Eu, pessoalmente, acho que muito mais do que desempenhar o papel de “bitch”, Hillary desempenhará o de “badass” (durona). E “badasses” e “bitches” não são a mesma coisa. Porque “bitch” é uma mulher pouco atraente, incontrolável, como a cadela do vizinho de quem ninguém gosta e que está sempre irritado. Literalmente, a palavra “bitch” está relacionada com uma cadela mal-educada e incontrolável.
Mas “badass” estaria mais relacionado com essa Hillary Clinton já secretária de Estado, com óculos de sol e mandando mensagens de texto que se tornaram famosas por meio do tumblr Texts from Hillary, que mostrava uma Hillary que conhece a cultura pop, com senso de humor e em pleno domínio da situação, viajando com seu avião oficial e cuidando de seus próprios assuntos. Uma Hillary que não se mostra ansiosa em busca do poder, porque já o tem. Por isso, creio que a Hillary de 2015, mais do que tentar ser feminina e maternal como tentou em sua campanha eleitoral de 2008, será uma “badass” que simplesmente diz “sim, estou me candidatando a presidente”. Faz o anúncio com confiança, sem ter que esconder suas intenções, e é por isso que a atitude “badass” é o caminho intermediário entre ser uma “cadela” e uma mãe ou avó.
As candidatas mulheres são especialmente afetadas pela sátira política?
A sátira política afeta muito tanto os candidatos homens quanto as candidatas mulheres, porque é uma das principais ferramentas de formação de opinião nos EUA. Há estudos que mostram que, em 2000, o então candidato democrata Al Gore mudou suas estratégias de debate presidencial conforme era satirizado pelo programa humorístico Saturday Night Live e vimos a mesma coisa, de maneira muito clara, com a republicana Sarah Palin.
A sátira de Sarah Palin feita por Tina Fey foi devastadora porque fixou de maneira muito clara a narrativa de que Palin não estava preparada para ser vice-presidente. Sem Tina Fey assentando essa ideia nas mentes dos norte-americanos, creio que talvez Palin tivesse sido uma candidata crível para aquelas eleições. Mas, depois de Fey, sua carreira como política séria foi para o beleléu, e ela agora é apenas uma presença recorrente na conservadora emissora de TV Fox News.

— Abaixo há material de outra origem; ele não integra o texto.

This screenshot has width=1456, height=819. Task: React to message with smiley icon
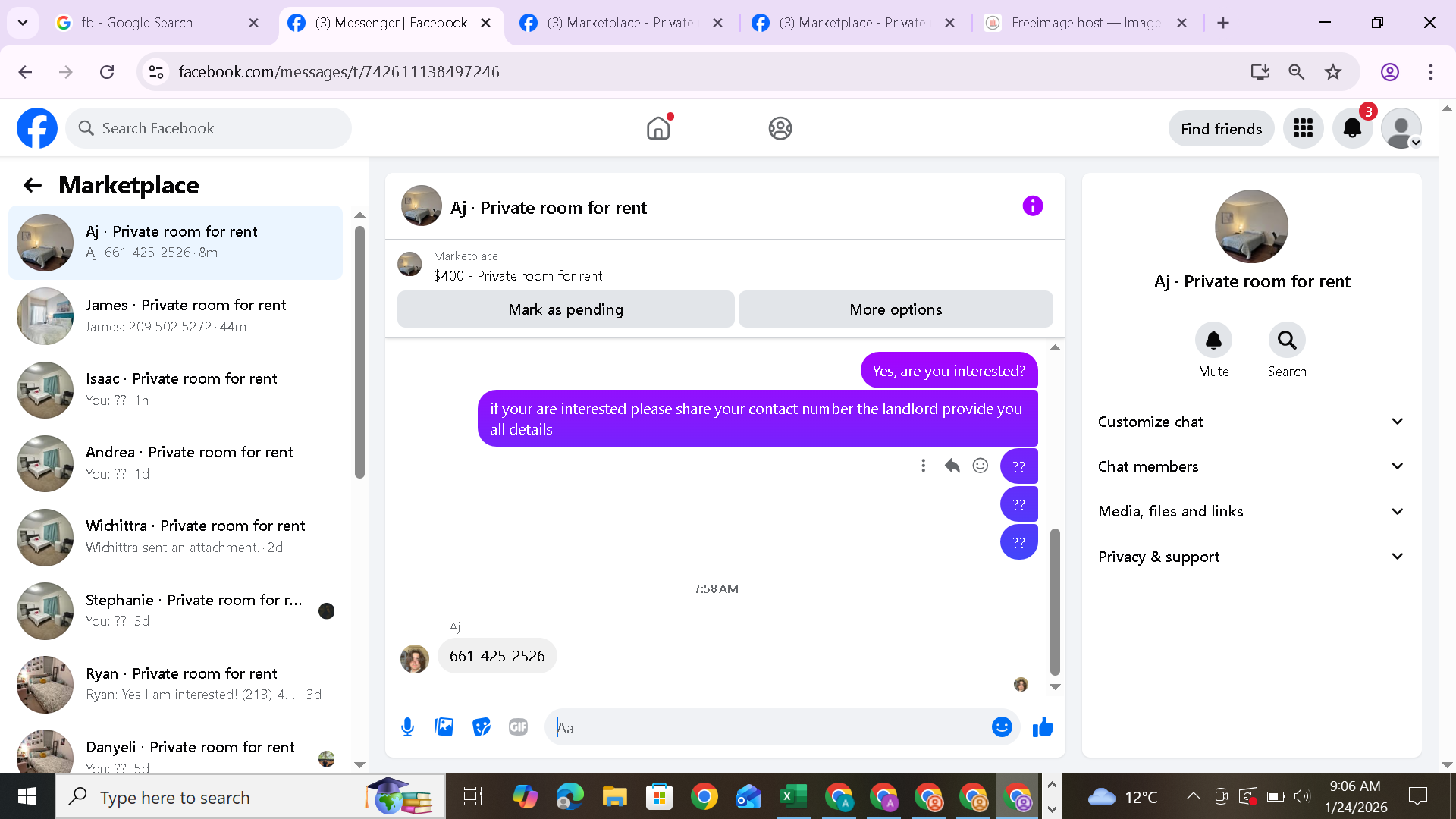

Por isso eu acredito que o modo como o Saturday Night Live enfocar essas eleições será decisivo no olhar que lançaremos sobre Hillary. É, por exemplo, muito significativo que em 2008 os humoristas Amy Poehler e Seth Meyers tenham começado a escrever piadas nas quais ironizavam os dois pesos e as duas medidas com os quais a imprensa tratava Hillary em comparação com Obama. Creio que essa é uma das razões pelas quais Hillary pôde repetir sua candidatura depois de haver perdido contra Obama, porque Poehler expôs como a mídia a estava tratando injustamente.